*** Opening Records shown ***
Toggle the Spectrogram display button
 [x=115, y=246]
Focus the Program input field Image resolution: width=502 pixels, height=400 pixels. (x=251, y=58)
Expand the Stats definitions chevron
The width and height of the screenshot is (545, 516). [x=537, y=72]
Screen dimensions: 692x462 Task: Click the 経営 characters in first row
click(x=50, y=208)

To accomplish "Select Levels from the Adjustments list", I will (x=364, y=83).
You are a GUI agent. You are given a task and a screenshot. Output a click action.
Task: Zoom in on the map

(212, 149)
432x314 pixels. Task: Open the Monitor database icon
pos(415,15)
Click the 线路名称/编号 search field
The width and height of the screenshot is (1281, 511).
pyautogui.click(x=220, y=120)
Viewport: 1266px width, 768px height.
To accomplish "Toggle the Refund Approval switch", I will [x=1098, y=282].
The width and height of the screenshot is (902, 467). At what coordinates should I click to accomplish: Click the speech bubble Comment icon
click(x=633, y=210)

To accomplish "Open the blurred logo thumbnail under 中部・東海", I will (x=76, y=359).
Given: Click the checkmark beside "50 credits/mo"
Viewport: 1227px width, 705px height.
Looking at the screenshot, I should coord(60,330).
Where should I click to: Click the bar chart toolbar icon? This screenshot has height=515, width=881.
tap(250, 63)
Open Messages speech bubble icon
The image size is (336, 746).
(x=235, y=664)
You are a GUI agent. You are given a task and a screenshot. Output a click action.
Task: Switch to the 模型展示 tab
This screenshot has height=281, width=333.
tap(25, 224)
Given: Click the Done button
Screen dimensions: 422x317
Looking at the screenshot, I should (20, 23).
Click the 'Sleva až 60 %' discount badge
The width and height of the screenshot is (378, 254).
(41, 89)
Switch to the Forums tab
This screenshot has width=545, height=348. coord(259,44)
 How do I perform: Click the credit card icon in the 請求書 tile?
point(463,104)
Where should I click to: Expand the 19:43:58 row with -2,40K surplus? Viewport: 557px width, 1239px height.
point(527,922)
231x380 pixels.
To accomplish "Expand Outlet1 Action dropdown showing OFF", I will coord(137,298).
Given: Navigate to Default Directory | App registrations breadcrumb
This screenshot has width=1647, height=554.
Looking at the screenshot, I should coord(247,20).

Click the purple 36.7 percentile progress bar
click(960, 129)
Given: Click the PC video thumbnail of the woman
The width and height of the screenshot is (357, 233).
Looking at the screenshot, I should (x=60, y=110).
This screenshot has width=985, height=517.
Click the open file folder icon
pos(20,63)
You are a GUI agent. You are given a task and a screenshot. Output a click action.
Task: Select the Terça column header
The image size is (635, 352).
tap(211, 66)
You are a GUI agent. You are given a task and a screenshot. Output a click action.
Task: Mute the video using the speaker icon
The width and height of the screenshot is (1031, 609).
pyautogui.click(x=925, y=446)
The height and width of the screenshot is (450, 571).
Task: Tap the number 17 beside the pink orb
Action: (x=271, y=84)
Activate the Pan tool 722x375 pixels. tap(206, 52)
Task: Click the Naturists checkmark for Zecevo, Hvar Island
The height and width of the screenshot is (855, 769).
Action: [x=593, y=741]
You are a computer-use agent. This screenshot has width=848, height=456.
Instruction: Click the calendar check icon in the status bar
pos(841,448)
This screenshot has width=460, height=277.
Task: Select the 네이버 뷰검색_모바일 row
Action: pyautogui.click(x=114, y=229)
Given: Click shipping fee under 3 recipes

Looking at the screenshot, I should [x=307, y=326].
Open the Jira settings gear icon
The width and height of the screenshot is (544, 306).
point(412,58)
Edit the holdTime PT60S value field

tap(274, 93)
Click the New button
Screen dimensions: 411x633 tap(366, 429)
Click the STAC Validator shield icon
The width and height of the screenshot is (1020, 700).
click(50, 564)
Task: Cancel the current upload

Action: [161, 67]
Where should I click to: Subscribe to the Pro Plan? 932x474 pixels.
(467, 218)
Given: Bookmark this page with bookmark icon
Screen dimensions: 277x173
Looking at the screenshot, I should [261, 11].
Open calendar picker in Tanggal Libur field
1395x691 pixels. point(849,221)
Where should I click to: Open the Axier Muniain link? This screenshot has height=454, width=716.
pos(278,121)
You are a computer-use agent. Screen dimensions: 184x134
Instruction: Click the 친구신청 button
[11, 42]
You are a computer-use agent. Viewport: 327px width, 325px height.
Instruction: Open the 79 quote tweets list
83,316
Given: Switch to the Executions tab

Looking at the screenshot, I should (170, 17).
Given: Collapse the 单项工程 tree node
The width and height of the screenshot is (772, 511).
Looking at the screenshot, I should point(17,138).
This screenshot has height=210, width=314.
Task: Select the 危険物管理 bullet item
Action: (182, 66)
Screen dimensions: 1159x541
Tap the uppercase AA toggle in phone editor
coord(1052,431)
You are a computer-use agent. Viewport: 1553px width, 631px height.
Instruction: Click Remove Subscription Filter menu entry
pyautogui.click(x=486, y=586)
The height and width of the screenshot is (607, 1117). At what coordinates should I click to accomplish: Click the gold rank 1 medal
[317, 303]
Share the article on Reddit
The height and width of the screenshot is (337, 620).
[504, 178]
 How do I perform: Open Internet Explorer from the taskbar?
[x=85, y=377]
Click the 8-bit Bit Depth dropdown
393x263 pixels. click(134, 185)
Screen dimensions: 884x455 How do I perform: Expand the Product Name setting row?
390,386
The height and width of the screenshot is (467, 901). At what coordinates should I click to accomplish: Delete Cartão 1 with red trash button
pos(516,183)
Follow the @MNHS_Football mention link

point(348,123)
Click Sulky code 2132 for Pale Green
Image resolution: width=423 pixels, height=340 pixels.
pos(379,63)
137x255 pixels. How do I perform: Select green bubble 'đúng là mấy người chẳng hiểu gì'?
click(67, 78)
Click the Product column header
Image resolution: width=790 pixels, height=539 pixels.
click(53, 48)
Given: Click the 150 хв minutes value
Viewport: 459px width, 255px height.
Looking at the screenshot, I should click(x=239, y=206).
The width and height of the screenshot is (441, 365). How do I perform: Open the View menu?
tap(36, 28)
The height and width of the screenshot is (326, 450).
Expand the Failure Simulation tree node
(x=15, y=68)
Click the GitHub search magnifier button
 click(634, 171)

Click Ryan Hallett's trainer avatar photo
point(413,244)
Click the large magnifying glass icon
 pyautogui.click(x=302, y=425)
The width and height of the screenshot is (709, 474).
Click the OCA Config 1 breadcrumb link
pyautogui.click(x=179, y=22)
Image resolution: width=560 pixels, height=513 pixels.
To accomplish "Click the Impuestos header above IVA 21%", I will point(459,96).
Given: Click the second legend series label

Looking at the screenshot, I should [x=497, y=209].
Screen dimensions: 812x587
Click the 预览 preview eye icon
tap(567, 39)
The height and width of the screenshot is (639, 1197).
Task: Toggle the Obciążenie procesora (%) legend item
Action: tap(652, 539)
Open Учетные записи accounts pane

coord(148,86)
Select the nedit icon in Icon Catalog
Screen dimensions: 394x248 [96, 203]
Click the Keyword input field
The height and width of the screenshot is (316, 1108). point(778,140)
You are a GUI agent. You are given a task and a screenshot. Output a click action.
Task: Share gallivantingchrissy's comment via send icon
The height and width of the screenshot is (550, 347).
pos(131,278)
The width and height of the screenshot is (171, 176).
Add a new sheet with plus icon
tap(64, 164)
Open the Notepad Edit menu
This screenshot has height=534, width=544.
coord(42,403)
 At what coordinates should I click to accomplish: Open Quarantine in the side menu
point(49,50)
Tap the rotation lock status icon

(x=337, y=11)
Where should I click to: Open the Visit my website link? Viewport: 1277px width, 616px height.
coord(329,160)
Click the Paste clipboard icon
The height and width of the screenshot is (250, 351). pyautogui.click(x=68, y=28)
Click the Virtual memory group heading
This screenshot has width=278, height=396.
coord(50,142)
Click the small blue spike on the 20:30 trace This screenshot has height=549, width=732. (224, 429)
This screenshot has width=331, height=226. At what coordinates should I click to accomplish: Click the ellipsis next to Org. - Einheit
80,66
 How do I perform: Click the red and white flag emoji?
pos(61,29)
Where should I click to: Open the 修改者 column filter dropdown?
*** Closing Records shown ***
» **About this exercise**: Filter the records for the string "video" and copy every line that holds it.

» **Response to the exercise**:
Given: Click the PC video thumbnail of the woman
Task: Mute the video using the speaker icon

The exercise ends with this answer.